It’s Time to Eliminate Water Bills
Americans regularly lose access to water simply because they are poor and unable to pay their bills. Water bills are cruel and unnecessary. We should just get rid of them.
In the middle of the nation’s largest spike yet of the COVID-19 pandemic, one of the most crucial resources needed to keep people healthy is clean water for drinking and hand washing. Outside of the pandemic, water is the most basic necessity of life, without which human life couldn’t exist. But in the United States, people regularly lose access to water simply because they are poor and unable to pay their water bills.
Astonishingly, by some estimates, more than 2 million people in the United States do not have running water and sanitation in their homes. Water utilities shut off water access to about one out of every twenty people, or close to 15 million, every year for nonpayment (unsurprisingly affecting racial minorities more than others). This barbaric practice has likely killed tens of thousands of people during the COVID-19 pandemic alone. In the wealthiest country in the world, it doesn’t have to be this way.

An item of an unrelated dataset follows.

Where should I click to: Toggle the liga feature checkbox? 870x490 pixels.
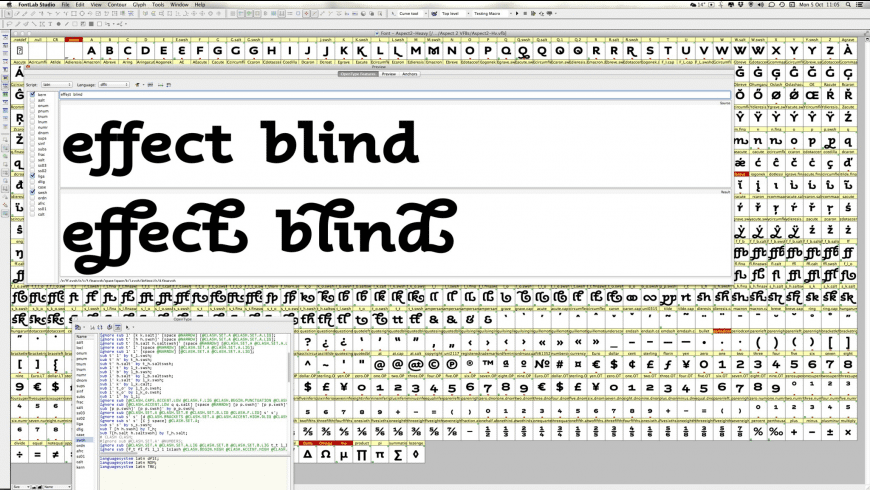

Throughout the pandemic, we’ve caught glimpses of alternatives. Though the federal government declined to pass a national moratorium on water shutoffs, some states and cities passed laws to prevent utility shutoffs during the pandemic. Now, as the Omicron variant threatens to overwhelm the failing US medical system, these moratoriums are expiring — and utilities are threatening to again deny people water.

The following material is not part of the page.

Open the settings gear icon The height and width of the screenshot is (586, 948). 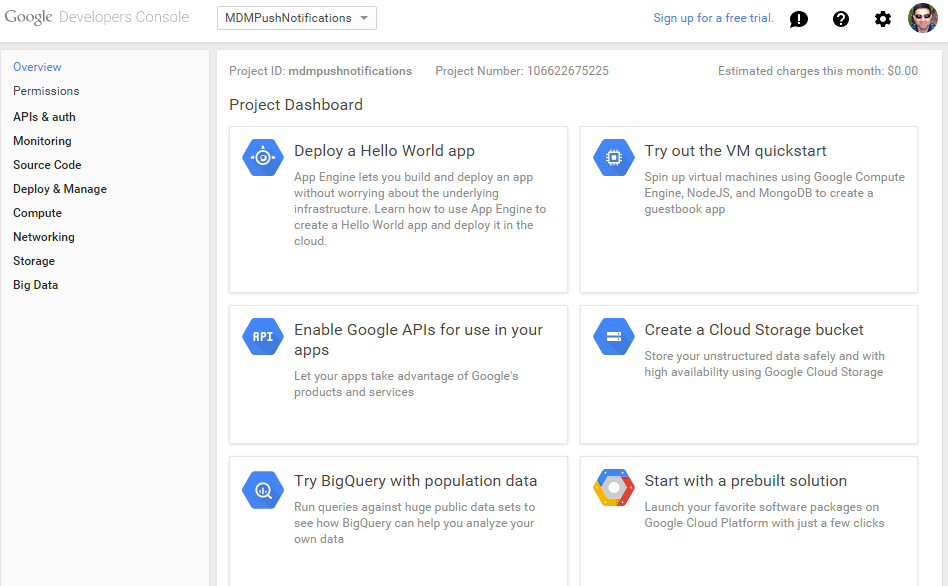coord(883,19)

Even before the pandemic, water was too expensive for many poor people to afford, so passing a new moratorium on water shutoffs or even canceling the debt of people behind on their bills would only be a partial and temporary measure. In New Orleans, more than 75 percent of low-income residents have water bills that industry analysts say are unaffordable. In order to ensure that the greatest number of people possible always have water to drink and to bathe, governments must permanently ensure that nonpayment of water bills can never lead to shutoffs.
While the federal government has created a temporary low-income water assistance program modeled on the Low Income Home Energy Assistance Program (LIHEAP), governments interested in guaranteeing clean water should be wary of means-tested programs. LIHEAP has one of the lowest participation rates of any low-income assistance program because of chronic underfunding and difficult paperwork requirements designed to keep people out of the program.
My new paper “Water for All,” published by the People’s Policy Project, argues that the best solution to this problem is to eliminate residential water bills and fund water utilities entirely through taxes. Water utilities already rely heavily on funding from federal, state, and local governments to build and maintain water infrastructure. They collect user fees through water bills to help cover the rest of their expenses.
Any level of government could simply choose to turn the knob on public funding all the way up while turning the knob on water bills down to zero. Not only would this guarantee that income would no longer be a barrier to water service, it would eliminate the hassle of paying a monthly water bill for everyone.
The most frequent objection to eliminating water bills is that rates and user fees help deter overconsumption of water. This concern is misguided at best. Private households account for just 8 percent of the total water usage in the United States. The rest is used by agriculture and heavy industry.
Water demand also tends to be inelastic, meaning that rates have little effect on how much water a household uses. No matter how much water costs, people still need it to drink, cook, bathe, and clean their homes. And there are better ways to reduce water consumption through fixing leaky pipes, mandating low-flow fixtures, or limiting superfluous uses like lawn watering.
Universal water access is a basic human right that any functioning society should ensure for its citizens, especially during a pandemic. The most equitable way to do this is to eliminate user fees and fund water service entirely through taxation. We’re currently killing poor people by denying them water. It’s time to stop doing that — and make water free and available for everyone.